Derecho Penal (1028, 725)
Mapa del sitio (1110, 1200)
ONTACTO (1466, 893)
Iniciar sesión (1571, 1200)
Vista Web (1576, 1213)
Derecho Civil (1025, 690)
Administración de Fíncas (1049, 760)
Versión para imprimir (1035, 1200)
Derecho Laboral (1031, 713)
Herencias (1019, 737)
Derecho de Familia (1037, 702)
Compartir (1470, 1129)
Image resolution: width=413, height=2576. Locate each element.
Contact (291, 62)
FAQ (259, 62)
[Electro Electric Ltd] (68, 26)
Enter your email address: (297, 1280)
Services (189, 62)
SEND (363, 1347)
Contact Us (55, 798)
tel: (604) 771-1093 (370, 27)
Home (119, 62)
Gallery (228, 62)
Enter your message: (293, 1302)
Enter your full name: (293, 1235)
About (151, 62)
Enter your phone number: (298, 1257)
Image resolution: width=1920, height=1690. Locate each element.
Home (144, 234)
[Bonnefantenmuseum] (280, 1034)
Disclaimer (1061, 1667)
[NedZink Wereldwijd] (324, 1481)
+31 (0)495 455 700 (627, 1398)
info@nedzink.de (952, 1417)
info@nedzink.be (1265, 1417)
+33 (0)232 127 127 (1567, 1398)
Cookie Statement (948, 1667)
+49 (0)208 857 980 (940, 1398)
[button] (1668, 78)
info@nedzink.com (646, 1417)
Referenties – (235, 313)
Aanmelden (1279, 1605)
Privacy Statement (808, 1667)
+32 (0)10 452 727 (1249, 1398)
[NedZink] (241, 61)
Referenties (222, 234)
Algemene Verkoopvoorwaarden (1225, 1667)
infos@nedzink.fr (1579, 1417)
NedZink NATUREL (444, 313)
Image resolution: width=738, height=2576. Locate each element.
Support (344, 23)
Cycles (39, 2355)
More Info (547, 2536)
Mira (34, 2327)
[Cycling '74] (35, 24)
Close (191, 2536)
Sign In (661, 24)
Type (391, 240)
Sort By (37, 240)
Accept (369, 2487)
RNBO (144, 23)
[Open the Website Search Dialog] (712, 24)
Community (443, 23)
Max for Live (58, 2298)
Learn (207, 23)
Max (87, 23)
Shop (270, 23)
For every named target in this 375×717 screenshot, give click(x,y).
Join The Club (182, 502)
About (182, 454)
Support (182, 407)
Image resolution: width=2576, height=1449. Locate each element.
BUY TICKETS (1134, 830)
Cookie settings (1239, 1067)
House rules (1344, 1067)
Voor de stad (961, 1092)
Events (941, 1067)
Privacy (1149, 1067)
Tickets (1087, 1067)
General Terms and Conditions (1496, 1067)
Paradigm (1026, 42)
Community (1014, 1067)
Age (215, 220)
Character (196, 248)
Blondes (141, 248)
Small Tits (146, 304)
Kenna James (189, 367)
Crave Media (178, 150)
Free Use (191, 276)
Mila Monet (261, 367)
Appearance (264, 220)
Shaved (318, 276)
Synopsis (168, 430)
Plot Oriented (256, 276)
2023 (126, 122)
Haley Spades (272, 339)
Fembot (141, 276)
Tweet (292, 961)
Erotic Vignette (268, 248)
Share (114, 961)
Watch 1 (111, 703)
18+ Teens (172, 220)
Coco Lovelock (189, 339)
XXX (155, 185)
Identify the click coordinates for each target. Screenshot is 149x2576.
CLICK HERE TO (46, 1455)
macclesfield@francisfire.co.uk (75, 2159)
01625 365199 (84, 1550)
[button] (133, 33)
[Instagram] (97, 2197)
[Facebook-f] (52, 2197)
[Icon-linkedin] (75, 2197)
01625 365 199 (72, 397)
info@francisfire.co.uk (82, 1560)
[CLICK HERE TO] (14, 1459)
----------
Your goal — Lines of the listing above that hold the string "width" should each be copied.

Output of the exercise —
Image resolution: width=413, height=2576. Locate each element.
Image resolution: width=1920, height=1690. Locate each element.
Image resolution: width=738, height=2576. Locate each element.
Image resolution: width=2576, height=1449. Locate each element.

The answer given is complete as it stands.